Zing Forum

Reading

Glassbox: A Learning Journey to Build a Local LLM Inference Engine from Scratch

An open-source project for learning ML infrastructure, which builds a local large language model (LLM) inference engine with OpenAI-compatible APIs by gradually replacing black-box abstractions.

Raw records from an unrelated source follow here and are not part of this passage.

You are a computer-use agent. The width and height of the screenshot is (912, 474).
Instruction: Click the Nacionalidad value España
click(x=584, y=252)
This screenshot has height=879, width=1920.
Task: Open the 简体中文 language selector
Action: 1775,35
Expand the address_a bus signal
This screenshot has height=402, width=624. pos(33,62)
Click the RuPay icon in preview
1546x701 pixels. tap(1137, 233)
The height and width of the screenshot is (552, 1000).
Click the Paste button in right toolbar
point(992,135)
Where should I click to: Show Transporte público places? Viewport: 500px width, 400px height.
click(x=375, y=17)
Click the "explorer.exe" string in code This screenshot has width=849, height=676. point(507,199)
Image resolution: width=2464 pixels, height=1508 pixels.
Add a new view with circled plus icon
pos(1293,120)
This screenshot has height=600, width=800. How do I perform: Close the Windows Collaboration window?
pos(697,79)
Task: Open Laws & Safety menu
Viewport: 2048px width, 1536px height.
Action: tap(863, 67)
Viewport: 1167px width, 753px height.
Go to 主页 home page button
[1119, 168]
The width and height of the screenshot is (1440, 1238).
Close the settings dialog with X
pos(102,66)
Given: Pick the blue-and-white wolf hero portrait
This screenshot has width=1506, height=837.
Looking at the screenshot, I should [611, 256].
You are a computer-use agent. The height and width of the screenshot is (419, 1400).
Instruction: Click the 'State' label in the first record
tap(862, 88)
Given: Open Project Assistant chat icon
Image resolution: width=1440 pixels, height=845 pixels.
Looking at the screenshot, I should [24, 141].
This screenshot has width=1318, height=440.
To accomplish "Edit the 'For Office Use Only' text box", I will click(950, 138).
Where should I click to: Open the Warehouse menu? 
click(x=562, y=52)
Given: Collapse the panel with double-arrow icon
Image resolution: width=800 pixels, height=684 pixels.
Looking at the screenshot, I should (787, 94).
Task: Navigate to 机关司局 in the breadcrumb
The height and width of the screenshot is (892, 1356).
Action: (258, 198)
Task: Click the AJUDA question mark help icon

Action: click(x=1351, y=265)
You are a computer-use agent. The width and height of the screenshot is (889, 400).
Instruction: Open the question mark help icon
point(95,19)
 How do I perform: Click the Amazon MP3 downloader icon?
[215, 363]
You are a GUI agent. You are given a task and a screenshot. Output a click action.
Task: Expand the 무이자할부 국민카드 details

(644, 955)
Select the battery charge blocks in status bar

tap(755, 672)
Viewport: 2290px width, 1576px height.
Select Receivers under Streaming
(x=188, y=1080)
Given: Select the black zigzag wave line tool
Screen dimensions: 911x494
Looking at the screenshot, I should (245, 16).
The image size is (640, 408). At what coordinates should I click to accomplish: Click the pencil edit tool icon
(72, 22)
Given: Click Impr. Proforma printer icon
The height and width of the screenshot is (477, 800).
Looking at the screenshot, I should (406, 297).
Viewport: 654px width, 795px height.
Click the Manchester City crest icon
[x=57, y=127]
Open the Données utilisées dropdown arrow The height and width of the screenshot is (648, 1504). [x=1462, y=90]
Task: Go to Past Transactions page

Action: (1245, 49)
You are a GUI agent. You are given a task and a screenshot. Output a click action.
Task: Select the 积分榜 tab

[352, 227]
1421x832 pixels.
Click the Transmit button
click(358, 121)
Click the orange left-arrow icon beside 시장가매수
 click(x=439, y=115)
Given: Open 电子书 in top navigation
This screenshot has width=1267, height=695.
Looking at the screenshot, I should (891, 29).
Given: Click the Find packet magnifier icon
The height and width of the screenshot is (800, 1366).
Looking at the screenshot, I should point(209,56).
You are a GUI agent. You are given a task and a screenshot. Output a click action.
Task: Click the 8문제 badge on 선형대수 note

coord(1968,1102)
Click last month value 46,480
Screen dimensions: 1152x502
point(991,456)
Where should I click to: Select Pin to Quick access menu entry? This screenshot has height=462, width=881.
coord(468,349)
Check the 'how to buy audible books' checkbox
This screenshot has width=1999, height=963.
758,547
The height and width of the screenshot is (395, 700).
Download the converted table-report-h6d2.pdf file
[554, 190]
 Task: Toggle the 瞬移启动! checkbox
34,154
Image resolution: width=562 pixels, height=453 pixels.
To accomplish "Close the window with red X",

LLMInference EngineTinyLlamaFastAPIOpenAI APIGPU InferenceTransformerPyTorchMachine LearningEducation
Published 2026-06-07 04:14Recent activity 2026-06-07 04:22Estimated read 6 min
Glassbox: A Learning Journey to Build a Local LLM Inference Engine from Scratch
1

Section 01

Glassbox: An Educational Open-Source Project for Local LLM Inference

Project Overview Glassbox is an educational open-source project by Baighasan (hosted on GitHub: glassbox-inference, released on 2026-06-06). Its core goal is to build a local LLM inference engine that runs TinyLlama on GPU, provides OpenAI-compatible API, implements custom greedy decoding, and reports key metrics (latency, tokens per second, memory usage). The project focuses on learning value by progressively replacing black-box abstractions with explicit implementations to demystify ML inference infrastructure.

2

Section 02

Vision & Core Philosophy

Vision & Philosophy Glassbox's name reflects its core philosophy: turning ML inference from a "black box" into a "glass box" for learning. Unlike performance-optimized engines, it prioritizes understanding by starting with high-level abstractions (e.g., Hugging Face's model.generate()) and gradually replacing them with low-level code (e.g., explicit model.forward() calls). The ultimate aim is to let users grasp every layer of the inference stack.

3

Section 03

Architecture & API Design

Architecture & API Design The project uses a layered architecture:

  1. Inference Server: FastAPI-based entry point with OpenAI-compatible endpoints (health check, models list, completions, chat completions).
  2. Core Components: OpenAI request validation, prompt formatter (adapts to model templates), Glassbox inference engine (coordinates tokenization, model execution, decoding), tokenizer wrapper, model runner (loads and runs models).
  3. API Constraints: Rejects streaming, non-zero temperature, multiple candidates (n>1), and tool calls to keep the MVP focused.
4

Section 04

Milestones & Metrics Collection

Milestones & Metrics The project has 8 clear milestones:

  1. Project skeleton (structure, config, tests).
  2. OpenAI API shell (mock responses).
  3. GPT-2 running on CPU (using model.generate()).
  4. Benchmark script (measures latency, tokens per second).
  5. Replace model.generate() with custom greedy decoding (explicit forward() calls).
  6. GPU support (CUDA, memory metrics).
  7. TinyLlama MVP (GPU run, chat template, full metrics).
  8. Final docs & summary.

Key metrics collected: model load time, prompt/completion token counts, total latency, tokens per second, device type (CPU/GPU), data type, GPU memory usage.

5

Section 05

Target Hardware & Scope Control

Target Hardware & Scope Control Target hardware: Ubuntu server, Intel Core i9-9880H, 32GB RAM, NVIDIA Quadro T2000 (4GB GPU memory). TinyLlama (1.1B params) is chosen due to the 4GB memory constraint.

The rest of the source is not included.